For criminal issues, contact the local police on 911. The national emergency number is 911 for police and 198 for fire services. Always get a police report when reporting a crime.

The Consular services charter explains what the Australian Government can and can’t do to assist Australians overseas.

Australia has a Consulate in Honduras, headed by an Honorary Consul, which can provide limited consular assistance. The Consulate does not issue Australian passports, but can conduct passport interviews and provide Provisional Travel Documents for emergency travel to the nearest Australian Embassy. The address is:

Australian Consulate, Tegucigalpa

Residencial Las Cumbres, 1a Ave, 3ra Calle
Bloque E, Edif Grupo Terra
Tegucigalpa, Honduras
Telephone (504) 2236-6936

You can also contact the Australian Government at the Australian Embassy in Mexico for consular assistance. See contact details below:

Australian Embassy, Mexico City

Ruben Dario 55 (Polanco)
Col Bosque de Chapultepec,. C.P.
11580 Mexico D.F. Mexico
Telephone: (52 55) 1101 2200
Facsimile: (52 55) 1101 2201
Facebook: Australia in Mexico, Central America, Cuba and the Dominican Republic.

See the Embassy website for information about opening hours and temporary closures that may affect service provision.

In a consular emergency if you are unable to contact the Embassy you can contact the 7 day 24-hour Consular Emergency Centre on +61 2 6261 3305 or 1300 555 135 within Australia.

Additional information

Natural disasters, severe weather and climate

Hurricanes: The hurricane season is from June to November when landslides, mudslides and flooding may occur and cause extensive damage to roads throughout Honduras. In the case of a hurricane or major mudslide, monitor local media reports and follow the instructions of local emergency officials.

The direction and strength of hurricanes can change with little warning. Monitor the latest hurricane information at the National Hurricane Center website.

In the event of an approaching hurricane, monitor local media reports and follow the instructions of local emergency officials.

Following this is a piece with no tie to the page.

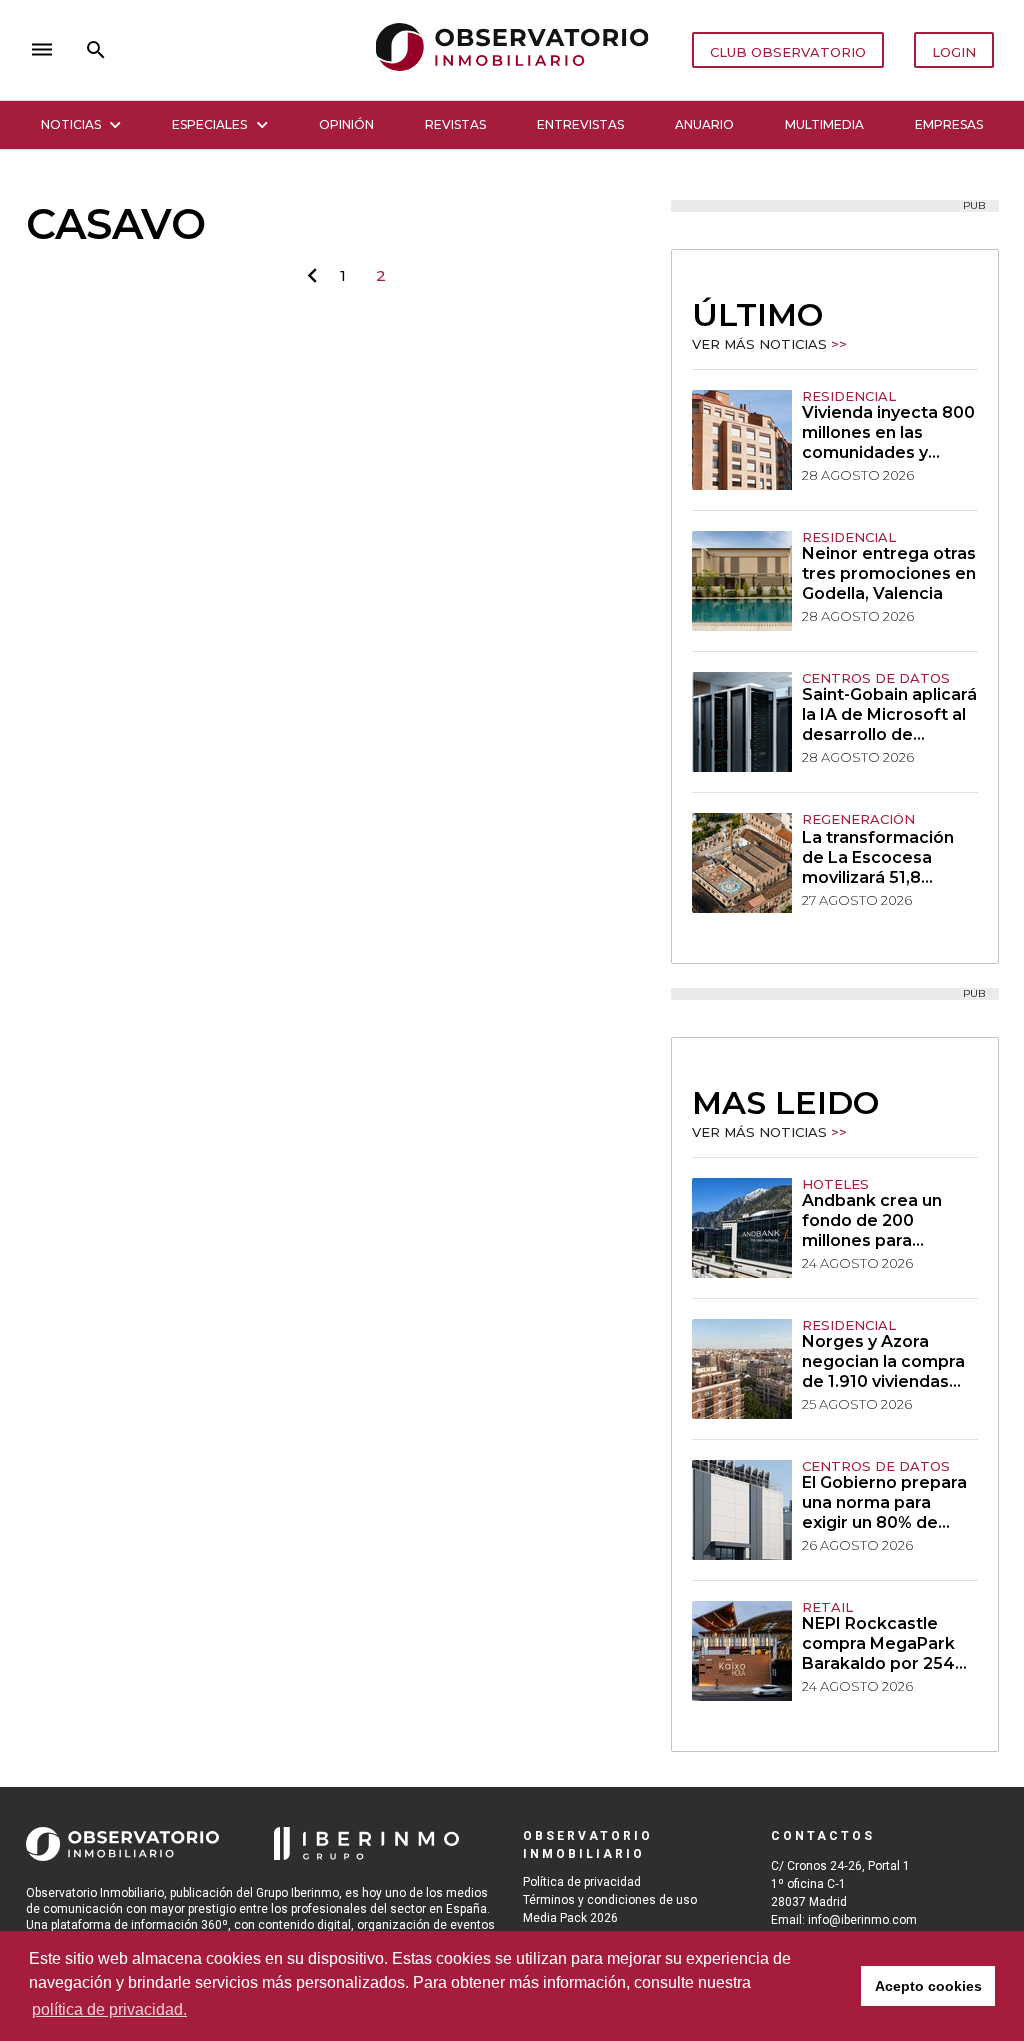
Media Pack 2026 (570, 1918)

Flights in and out of affected areas could be delayed or suspended. Available flights may fill quickly. Contact your airline for the latest flight information. The hurricane could also affect access to sea ports in the region. In some areas, adequate shelter from a severe hurricane may not be available to all who may choose to stay. Familiarise yourself with your hotel or cruise ship evacuation plans. Carry your travel documents at all times (i.e. Passport, photo identification etc.) or secure them in a safe, waterproof location. Contact friends and family in Australia with updates about your welfare and whereabouts. More information: Severe weather

Earthquakes: Honduras is located in an active earthquake zone. Familiarise yourself with local earthquake safety measures and follow the instructions of local authorities in the event of an earthquake.

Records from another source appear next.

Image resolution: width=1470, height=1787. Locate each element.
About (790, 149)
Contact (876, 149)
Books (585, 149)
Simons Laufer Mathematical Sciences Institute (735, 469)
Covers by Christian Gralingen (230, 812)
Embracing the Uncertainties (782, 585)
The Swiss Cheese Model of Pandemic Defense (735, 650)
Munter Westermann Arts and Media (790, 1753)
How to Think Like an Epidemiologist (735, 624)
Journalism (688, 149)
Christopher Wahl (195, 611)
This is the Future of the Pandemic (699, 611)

Rainy season: The rainy season extends from May to November when hurricanes, flooding and mudslides may occur. Roads are often damaged and blocked and travel delays are common. Information on hurricanes or other severe weather conditions is available from the U.S. National Hurricane Center and Tropical Prediction Center at the Caribbean Disaster Emergency Response Agency or the Global Disaster Alert and Coordination System.

If a natural disaster occurs, follow the advice of local authorities.